Another basic distinction between the Western nation-state in its contemporary evolution and the Eastern civilization-state in its current emergence has to do with borders. While retaining its governing apparatus, the modern nation state is increasingly porous, opening its borders to refugees legal and illegal and rampant immigration. The development of a centralized banking network equally plays into the dissolution of independent monetary policy—that is, the nation-state has opened its fiscal borders as well.
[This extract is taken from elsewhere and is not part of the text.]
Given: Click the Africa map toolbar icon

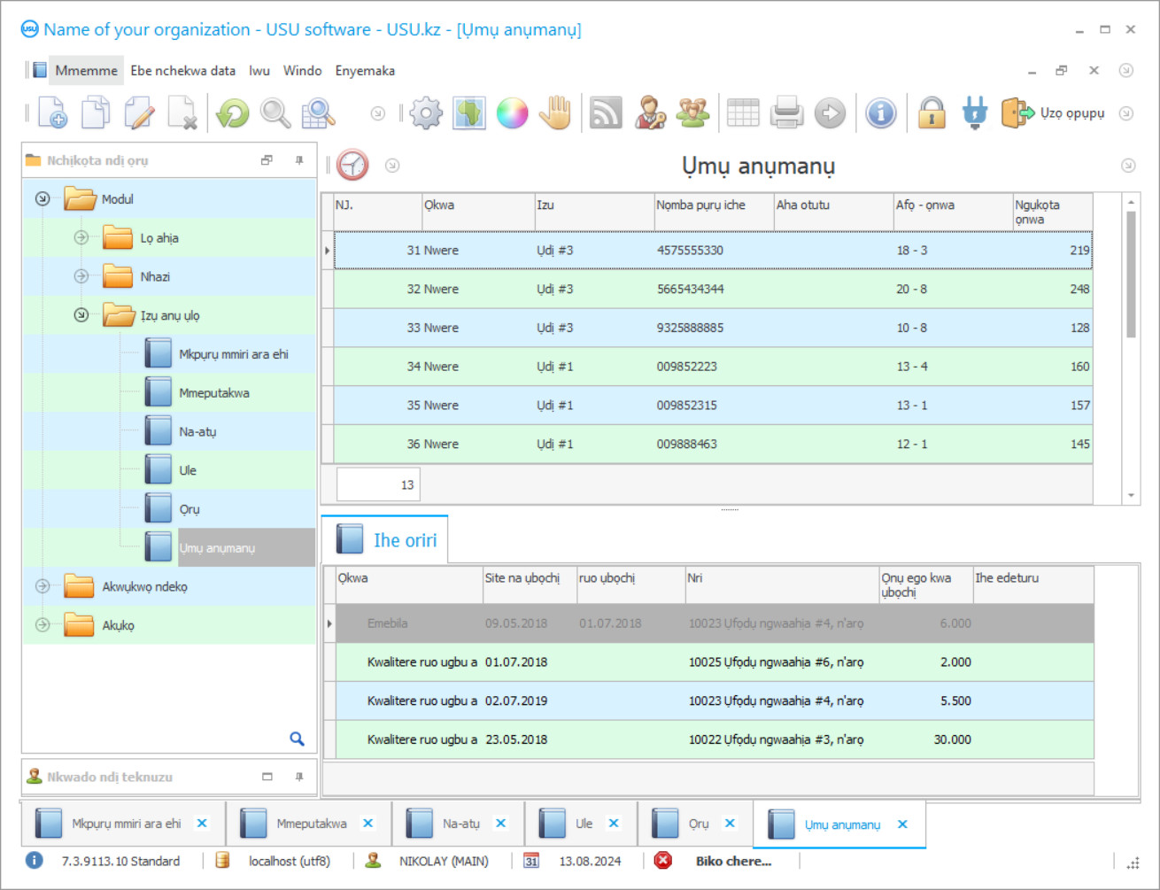Looking at the screenshot, I should tap(469, 113).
The civilization-state, while larger in its population mass and in its embracing of long-enduring cultural values and historical antecedents, is paradoxically smaller in the sense of keeping its borders closed to outliers and resisting global control of its currency protocols, trading provisions and supervening organizations.
This is very bad news for the missionary universalism of the neo-Liberal unipolar West and its presumably unstoppable historical thrust toward a global neo-liberal system, which Francis Fukayama enthusiastically touted in The End of History and the Last Man. As a result of a momentous miscalculation regarding the Ukraine conflict, treating it as a pretext to augment its own political, military and fiscal hegemony, the days of Western supremacy appear to be over and the Globalist fantasy dead in the water.
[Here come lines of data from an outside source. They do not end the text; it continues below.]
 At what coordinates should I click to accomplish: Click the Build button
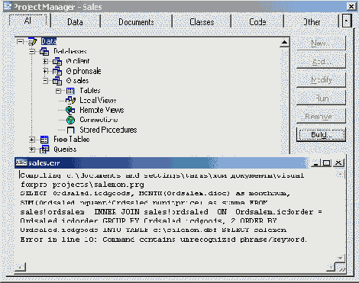[321, 134]
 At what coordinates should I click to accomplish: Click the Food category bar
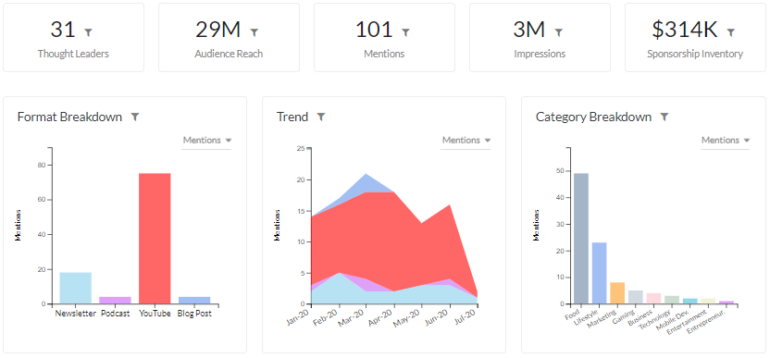pos(581,239)
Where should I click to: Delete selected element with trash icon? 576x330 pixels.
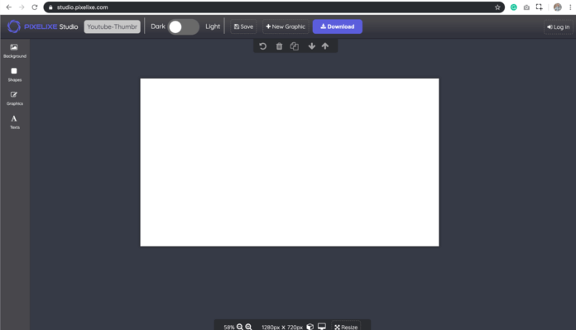click(x=279, y=46)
Fukuyama: maybe not the "end of history" after all.
According to CBS, in a meeting with Chinese Foreign Minister Wang Yi, Russian Foreign Minister Sergey Lavrov painted a picture of a new and different “world order,” saying the world was "living through a very serious stage in the history of international relations” and that Russia and China, along with others, will move to create a new and unique multipolar world.
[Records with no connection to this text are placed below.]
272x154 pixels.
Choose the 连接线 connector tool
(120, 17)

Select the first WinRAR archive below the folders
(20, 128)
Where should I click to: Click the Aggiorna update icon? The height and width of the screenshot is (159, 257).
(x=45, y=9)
The march of Western nations toward an interlocking fiscal system based on the petrodollar as the world’s reserve currency and governing the world’s trade arrangements and political future seems helpless before the tectonic shift of Eastern and Eurasian polities toward a new system of communal and economic interdependence. The civilization-state is in process of supplanting the independent-but-allied Western model of decentralised states regarded since the Peace of Westphalia as the global paradigm for political organization and cross-national codification of a particular set of laws and treaty obligations—often, be it said, more honored in the breach than in the observance. The conflict in Ukraine has been the catalyst of a scalar reconfiguration in the political orbits of nations and civilizations.
In The Rise of the Civilizational State, Christopher Coker warns that we are “living in a world in which civilization is fast becoming the currency of international politics.” The evangelical zeal and self-interest of Western-centric liberalism, with its one-size-fits-all rule-based political structure and its dominant financial institutions as embodied in the nation-state, is coming to an end. “The west may be out of the business,” he writes, “of shaping history for everyone else, or even itself.” The best laid schemes of military planners and state politicians do often gang aft a-gley.